Un argument que les républicains ne manqueront pas de servir, c’est le retrait très tardif de Joe Biden, en faveur, donc, de Kamala Harris. Parce que Biden n’avait pas confiance en les chances de sa vice-présidente?
Anne Deysine: Si Joe Biden a tenu à se représenter, alors qu'il avait annoncé qu'il serait un pont entre les générations, c'est que le pouvoir est toujours grisant. Mais sans doute aussi était-il déçu par sa vice-présidente.
Il est vrai que la fonction de vice-président est pernicieuse, car il est difficile d'émerger, et l’on peut penser que Joe Biden a confié à Kamala Harris des tâches impossibles à mener à bien, en particulier la gestion de l’immigration à la frontière, l'un des thèmes favoris de Donald Trump.
Kamala Harris, pas la candidate idéale, alors?
Cela étant, elle a beaucoup appris en quatre ans, et elle a compris comment résister au mieux aux attaques incessantes des républicains, attaques qui sont à la fois sexistes, racistes et qui mentent sur ses échecs.
Bien que n'apparaissant pas comme la candidate idéale, Kamala Harris a été désignée par le président sortant pour lui succéder. Quel est, tactiquement, l’intérêt de cet adoubement?
Le double choix de Joe Biden, de renoncer et d'annoncer son soutien à sa vice-présidente, est ce qu’il avait de mieux à faire pour le parti démocrate et pour le pays. Car cela évite les risques considérables d'une convention ouverte, en août à Chicago, qui se transformerait en chaos et en pugilat. Les deux dernières fois où le président en place a renoncé à se présenter, Harry Truman en 1952 et Lindon B. Johnson en 1968, la convention a été le théâtre d'affrontements violents et les démocrates ont perdu l'élection présidentielle.
Personne chez les démocrates pour se présenter face a elle?
Cela n'en prend pas le chemin. Immédiatement après la nouvelle du retrait de Biden au profit de sa vice-présidente, plusieurs délégations d'Etat ont annoncé qu'elles donneraient leur vote à Kamala Harris, et plusieurs gouverneurs, qui auraient pu être de potentiels concurrents, ont annoncé qu'ils se rangeaient derrière la vice-présidente. Le gouverneur de la Californie, Gavin Newsom, l'un de ceux à avoir une stature nationale, a aussitôt annoncé qu'il ne se présentait pas contre elle. Donc l'appel à l'unité qui avait été lancé par l'ancien speaker de la chambre, Nancy Pelosi, a été entendu.
Aucun concurrent démocrate en vue pour Kamala Harris?
Qu’est-ce qui plaide en faveur de Kamala Harris face à Donald Trump?

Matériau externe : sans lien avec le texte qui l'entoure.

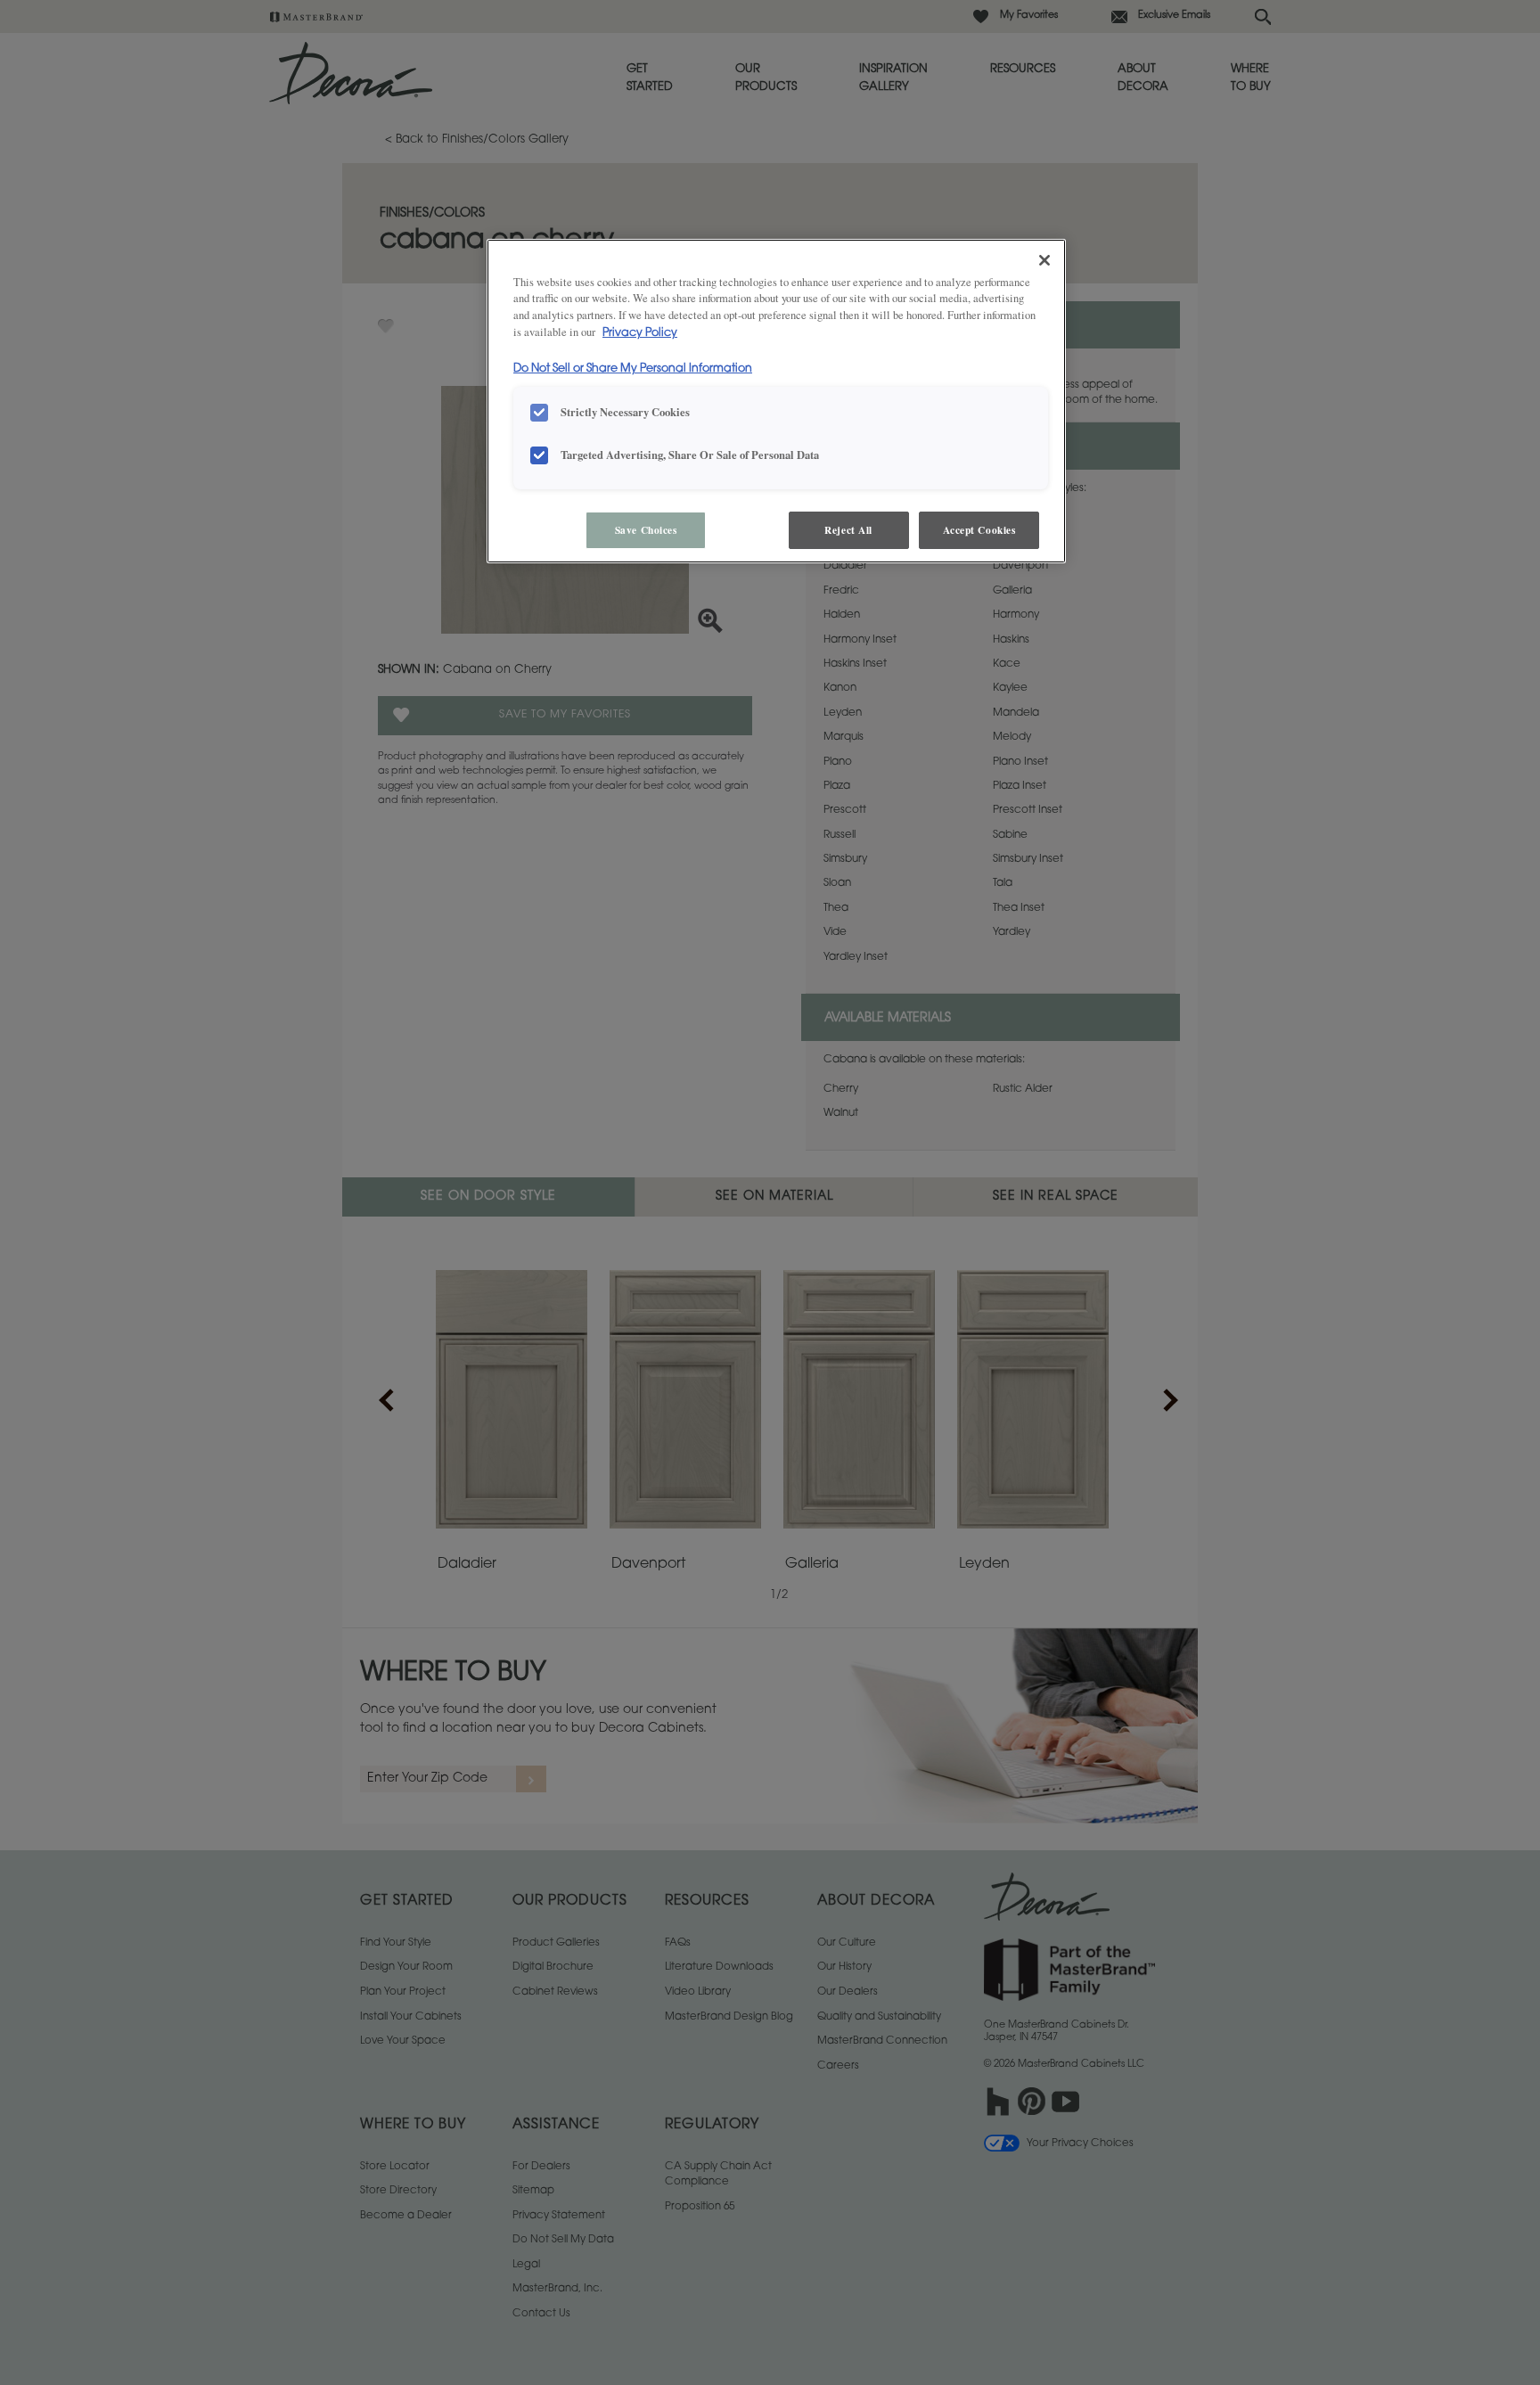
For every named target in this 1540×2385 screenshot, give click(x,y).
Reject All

Elle a pour elle d'être une femme, de 20 ans plus jeune que Donald Trump, une femme qui n'est pas tout à fait noire, mais d'ascendance à la fois indienne et jamaïcaine, qui saura mobiliser parmi les jeunes et les minorités. Elle est une bien meilleure oratrice que Joe Biden, même si parfois ses phrases sont filandreuses. Elle sait attaquer, ce qui sera un atout considérable lors du débat contre Donald Trump. Elle s'exprime en général bien, elle a de la répartie et son passé en tant que procureure lui donne les armes pour se défendre et porter les coups.
Et puis, elle devrait pouvoir récupérer l’argent des dons déjà versés pour la campagne démocrate, certes, lorsqu’elle était encore la colistière de Joe Biden.
Oui, c’est un autre avantage. Comme elle figure sur le ticket avec Joe Biden, elle devrait pouvoir récupérer les 200 millions de dollars collectés par la campagne pour l'élection présidentielle. D'ailleurs, Joe Biden a déjà informé la commission électorale fédérale. Cela étant, Joe Biden s’étant à présent retiré de la course, les républicains ont annoncé qu'ils allaient contester ces transferts financiers en justice, ce n'est donc pas gagné pour les démocrates.
Pour en revenir aux avantages et désavantages d’une candidature Kamala Harris, à qui va-t-elle plaire, à qui va-t-elle moins plaire?
On note chez les jeunes et les femmes afro-américaines, chez les Afro-Américains qui sans doute ne seraient pas allés voter, un réel enthousiasme. C'est ce qui faisait défaut à la campagne de Joe Biden.
D'où le dilemme: qui mettre sur le ticket à ses côtés?
Oui, si elle choisit un candidat à la vice-présidence trop modéré, elle va perdre l'aile gauche. Mais si elle penche trop vers les minorités, elle perdra les ouvriers et les cols bleus. C'est un peu la quadrature du cercle, et pour ceux qui trouvent que Joe Biden s'est accroché trop longtemps, c’est peut-être une excuse partielle.